The Big Schmidt had a predecessor, Fritz Zwicky's 18-inch Schmidt. With this instrument, he carried out the first large-scale searches for supernovae, doing much to put our knowledge of these explosions on a systematic footing. The 18-inch has seen little use in many years, and its site is being discussed for replacement.

Palomar 18-inch
Schmidt telescope Palomar 18-inch Schmidt telescope

Palomar also hosts the 1.5-meter Oscar Meyer telescope. It has recently been automated for rapid followup of such events as gamma-ray bursts. Like the 1.2-meter Schmidt, its tube has been covered with high-emissivity foil to bring it to thermal equilibrium rapidly. (By the way, special thanks to Scott Kardel for letting me in to get the shots of the 48- and 60-inch telescopes).

Palomar 60-inch
Schmidt telescope dome

Newest of the instruments at Palomar is the Palomar Testbed Interferometer (PTI), which is being used to refine techniques in optical and infrared interferometry. These developments point toward the day when we can use these techniques to study stars at unprecedented angular resolution, detect planets by their astrometric pertubations of stellar motions, and, perhaps, produce images of extrasolar planets by using cancellation of waveforms to reduce the glare of the central stars.

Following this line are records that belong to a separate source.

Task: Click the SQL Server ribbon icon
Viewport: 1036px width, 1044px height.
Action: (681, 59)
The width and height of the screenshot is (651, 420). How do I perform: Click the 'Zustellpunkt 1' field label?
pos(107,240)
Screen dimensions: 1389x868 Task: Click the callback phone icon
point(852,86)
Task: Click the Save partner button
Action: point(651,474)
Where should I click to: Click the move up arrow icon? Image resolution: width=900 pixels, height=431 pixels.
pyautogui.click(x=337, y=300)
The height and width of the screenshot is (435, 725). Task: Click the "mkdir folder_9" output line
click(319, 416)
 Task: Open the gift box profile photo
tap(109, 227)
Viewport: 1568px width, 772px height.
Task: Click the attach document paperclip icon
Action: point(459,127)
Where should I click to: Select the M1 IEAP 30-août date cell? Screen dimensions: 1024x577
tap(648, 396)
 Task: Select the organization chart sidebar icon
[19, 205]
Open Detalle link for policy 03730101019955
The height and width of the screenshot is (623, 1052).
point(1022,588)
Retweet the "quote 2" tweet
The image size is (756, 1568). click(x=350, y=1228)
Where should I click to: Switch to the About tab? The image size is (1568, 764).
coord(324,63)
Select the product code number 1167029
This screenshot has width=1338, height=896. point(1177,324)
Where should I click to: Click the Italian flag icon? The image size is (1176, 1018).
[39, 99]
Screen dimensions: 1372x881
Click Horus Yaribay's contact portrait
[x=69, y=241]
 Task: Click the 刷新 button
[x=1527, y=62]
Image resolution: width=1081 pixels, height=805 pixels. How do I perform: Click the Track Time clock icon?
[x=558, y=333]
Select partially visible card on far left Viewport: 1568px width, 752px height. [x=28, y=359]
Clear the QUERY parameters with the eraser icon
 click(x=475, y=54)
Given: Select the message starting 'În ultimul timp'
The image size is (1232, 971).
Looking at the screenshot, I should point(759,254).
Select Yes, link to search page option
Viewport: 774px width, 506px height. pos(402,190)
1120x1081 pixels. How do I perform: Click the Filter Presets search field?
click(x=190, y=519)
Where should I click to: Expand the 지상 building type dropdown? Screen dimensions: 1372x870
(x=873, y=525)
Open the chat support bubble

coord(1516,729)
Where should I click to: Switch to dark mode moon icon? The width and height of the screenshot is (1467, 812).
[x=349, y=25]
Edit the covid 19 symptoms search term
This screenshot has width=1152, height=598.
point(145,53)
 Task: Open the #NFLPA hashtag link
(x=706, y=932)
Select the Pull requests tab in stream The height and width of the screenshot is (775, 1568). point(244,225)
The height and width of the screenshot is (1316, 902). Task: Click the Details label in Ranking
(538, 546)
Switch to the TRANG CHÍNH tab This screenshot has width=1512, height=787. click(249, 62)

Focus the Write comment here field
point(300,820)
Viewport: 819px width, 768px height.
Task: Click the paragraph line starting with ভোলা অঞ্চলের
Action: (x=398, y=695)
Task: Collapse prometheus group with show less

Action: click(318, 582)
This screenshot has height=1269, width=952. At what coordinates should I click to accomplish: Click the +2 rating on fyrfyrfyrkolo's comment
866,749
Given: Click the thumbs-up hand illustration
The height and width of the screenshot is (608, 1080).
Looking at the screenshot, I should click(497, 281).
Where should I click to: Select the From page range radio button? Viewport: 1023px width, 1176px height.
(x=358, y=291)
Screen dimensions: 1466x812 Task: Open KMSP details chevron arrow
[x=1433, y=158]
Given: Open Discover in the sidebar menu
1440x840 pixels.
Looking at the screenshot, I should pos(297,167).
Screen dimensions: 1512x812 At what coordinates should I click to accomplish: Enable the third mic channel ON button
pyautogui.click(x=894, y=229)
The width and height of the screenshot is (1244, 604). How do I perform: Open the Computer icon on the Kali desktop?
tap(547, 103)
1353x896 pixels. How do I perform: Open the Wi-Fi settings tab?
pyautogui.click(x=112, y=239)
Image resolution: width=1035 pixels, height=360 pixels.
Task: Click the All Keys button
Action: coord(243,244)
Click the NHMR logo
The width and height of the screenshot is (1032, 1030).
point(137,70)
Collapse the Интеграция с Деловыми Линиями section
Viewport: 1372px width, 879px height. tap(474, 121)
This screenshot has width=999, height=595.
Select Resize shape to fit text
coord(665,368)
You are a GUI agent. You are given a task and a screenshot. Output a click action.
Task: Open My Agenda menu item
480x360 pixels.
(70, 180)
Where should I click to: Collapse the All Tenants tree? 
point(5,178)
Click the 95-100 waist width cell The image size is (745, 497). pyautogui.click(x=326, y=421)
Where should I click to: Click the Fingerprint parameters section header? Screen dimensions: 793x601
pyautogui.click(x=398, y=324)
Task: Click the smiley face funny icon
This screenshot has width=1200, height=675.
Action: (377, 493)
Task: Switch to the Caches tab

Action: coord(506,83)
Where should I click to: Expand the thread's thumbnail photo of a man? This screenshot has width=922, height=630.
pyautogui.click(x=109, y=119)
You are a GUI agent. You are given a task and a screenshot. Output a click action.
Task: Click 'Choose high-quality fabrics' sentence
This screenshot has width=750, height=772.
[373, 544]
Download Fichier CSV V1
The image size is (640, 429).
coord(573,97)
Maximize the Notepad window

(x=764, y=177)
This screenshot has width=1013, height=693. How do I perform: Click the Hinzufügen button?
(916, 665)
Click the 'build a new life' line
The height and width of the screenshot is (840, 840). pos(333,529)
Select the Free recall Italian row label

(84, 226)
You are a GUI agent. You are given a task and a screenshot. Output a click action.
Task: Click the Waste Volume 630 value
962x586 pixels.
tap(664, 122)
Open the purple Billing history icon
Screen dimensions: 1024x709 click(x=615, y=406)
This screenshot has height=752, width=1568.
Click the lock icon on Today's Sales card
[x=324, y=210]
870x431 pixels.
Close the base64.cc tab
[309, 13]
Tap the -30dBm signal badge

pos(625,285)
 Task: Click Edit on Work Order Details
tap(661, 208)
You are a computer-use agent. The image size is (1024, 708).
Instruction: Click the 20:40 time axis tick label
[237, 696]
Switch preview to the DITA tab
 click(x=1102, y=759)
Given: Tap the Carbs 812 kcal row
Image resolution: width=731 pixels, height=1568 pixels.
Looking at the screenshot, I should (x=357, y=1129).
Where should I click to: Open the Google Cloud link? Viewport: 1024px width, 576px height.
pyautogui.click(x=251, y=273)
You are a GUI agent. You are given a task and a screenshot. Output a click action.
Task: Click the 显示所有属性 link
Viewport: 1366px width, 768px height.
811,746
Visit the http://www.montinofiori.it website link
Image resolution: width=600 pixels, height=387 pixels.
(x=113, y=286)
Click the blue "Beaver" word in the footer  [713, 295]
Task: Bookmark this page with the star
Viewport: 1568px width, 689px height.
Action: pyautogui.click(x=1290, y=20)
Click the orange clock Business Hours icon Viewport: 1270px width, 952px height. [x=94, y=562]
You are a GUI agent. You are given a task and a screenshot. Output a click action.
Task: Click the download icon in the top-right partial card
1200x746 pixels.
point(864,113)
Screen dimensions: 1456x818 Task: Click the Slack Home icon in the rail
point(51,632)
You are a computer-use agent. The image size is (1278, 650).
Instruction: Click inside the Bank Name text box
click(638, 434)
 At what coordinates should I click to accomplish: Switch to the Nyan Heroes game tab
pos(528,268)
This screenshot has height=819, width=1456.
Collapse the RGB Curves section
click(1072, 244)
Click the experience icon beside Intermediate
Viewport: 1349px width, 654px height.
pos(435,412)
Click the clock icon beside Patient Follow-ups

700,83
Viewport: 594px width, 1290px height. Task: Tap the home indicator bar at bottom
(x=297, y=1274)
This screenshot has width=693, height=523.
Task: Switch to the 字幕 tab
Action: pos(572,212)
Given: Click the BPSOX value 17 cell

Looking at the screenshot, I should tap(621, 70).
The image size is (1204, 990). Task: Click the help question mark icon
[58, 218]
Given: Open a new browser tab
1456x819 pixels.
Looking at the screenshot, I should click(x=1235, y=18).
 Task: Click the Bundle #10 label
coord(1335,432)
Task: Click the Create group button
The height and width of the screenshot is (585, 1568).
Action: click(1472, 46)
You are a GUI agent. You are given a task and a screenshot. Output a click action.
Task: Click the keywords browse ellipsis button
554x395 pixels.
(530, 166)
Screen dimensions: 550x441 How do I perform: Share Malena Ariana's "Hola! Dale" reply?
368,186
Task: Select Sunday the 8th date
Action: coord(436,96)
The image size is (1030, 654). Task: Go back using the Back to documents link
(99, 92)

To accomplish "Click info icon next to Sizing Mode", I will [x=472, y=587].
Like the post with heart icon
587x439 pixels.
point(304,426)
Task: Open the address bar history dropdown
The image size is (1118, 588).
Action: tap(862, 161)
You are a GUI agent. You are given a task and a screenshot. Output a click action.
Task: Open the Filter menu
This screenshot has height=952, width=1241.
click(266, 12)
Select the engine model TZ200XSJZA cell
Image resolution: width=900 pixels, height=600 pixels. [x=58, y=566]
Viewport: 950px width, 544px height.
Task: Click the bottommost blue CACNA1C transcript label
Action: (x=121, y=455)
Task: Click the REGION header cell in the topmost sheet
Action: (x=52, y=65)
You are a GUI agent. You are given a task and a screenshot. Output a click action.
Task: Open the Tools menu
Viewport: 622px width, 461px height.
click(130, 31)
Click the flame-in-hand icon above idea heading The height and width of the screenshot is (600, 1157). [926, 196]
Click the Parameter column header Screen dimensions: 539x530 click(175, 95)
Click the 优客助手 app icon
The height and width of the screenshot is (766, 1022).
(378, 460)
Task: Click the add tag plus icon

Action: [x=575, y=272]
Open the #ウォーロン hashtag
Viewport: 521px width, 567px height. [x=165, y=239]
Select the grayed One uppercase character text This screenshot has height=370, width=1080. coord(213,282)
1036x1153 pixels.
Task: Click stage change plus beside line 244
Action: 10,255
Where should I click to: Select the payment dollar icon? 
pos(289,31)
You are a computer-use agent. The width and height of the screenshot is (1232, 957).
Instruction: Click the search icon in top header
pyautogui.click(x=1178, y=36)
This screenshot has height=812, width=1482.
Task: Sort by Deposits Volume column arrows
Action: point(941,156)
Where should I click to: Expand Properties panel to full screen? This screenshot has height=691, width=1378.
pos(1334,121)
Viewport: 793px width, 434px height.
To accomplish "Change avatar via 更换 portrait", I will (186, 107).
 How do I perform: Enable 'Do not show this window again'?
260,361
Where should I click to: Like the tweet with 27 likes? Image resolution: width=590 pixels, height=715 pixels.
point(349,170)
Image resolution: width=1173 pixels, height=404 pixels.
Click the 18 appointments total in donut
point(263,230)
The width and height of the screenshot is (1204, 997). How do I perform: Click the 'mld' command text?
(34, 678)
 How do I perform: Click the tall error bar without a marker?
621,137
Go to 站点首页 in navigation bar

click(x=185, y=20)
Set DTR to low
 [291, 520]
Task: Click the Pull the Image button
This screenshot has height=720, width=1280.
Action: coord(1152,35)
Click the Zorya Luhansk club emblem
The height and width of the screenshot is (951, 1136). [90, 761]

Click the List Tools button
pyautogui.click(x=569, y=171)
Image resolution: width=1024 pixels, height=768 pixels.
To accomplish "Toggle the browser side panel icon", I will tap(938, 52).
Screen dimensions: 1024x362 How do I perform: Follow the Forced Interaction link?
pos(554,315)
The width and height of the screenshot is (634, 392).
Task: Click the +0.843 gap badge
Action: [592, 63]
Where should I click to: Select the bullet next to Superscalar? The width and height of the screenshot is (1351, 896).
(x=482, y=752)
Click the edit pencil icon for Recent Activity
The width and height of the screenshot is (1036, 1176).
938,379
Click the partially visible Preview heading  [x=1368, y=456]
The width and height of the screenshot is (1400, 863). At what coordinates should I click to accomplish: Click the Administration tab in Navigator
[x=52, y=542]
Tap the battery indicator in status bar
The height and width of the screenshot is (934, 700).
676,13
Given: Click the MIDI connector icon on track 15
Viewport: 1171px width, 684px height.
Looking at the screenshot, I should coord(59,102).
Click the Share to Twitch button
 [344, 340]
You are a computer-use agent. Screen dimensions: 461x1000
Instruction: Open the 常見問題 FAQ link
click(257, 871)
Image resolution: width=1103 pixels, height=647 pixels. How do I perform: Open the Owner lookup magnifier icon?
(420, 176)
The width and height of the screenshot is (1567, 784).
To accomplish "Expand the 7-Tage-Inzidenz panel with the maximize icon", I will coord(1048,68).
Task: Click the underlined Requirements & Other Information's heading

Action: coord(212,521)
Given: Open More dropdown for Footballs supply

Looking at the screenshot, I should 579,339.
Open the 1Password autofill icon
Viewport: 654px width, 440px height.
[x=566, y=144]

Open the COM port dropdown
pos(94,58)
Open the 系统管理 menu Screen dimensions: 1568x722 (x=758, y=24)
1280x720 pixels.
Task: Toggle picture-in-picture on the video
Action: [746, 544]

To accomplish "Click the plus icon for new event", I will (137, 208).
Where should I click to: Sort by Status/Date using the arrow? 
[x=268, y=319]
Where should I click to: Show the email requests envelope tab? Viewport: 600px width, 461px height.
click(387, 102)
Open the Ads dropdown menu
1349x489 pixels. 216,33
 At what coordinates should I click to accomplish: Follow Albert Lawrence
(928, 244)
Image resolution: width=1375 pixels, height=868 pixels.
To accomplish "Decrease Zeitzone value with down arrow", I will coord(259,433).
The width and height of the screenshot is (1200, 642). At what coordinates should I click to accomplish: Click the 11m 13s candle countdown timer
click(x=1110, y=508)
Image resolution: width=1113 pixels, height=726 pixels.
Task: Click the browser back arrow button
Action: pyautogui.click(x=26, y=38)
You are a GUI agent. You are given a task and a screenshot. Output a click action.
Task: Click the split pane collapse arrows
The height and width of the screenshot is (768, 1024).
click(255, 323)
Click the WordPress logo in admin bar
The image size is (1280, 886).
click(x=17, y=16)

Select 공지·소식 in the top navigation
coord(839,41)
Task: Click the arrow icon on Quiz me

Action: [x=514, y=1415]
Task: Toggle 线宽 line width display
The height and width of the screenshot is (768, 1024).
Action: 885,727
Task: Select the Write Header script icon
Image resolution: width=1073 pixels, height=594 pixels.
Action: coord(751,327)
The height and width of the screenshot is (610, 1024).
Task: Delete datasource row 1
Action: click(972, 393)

Palomar used to be one of the "greatest hits" at the Terraserver site, in the picture reproduced below since it's a USGS image allowing such use. (The old direct link quit working - here's a Google Maps satellite image. That is a nice big dome, often used by B-52 pilots as a landmark to line up for nocturnal approaches at a nearby Air Force base. There are some really amusing Schmidt plates from here showing the autoguiders trying to lock onto aircraft. Note the white paint on the driveway near the dome, as done for the Cerro Tololo 4-m Blanco telescope, to improve seeing by keeping it from absorbing the usual amount of sunlight during the day.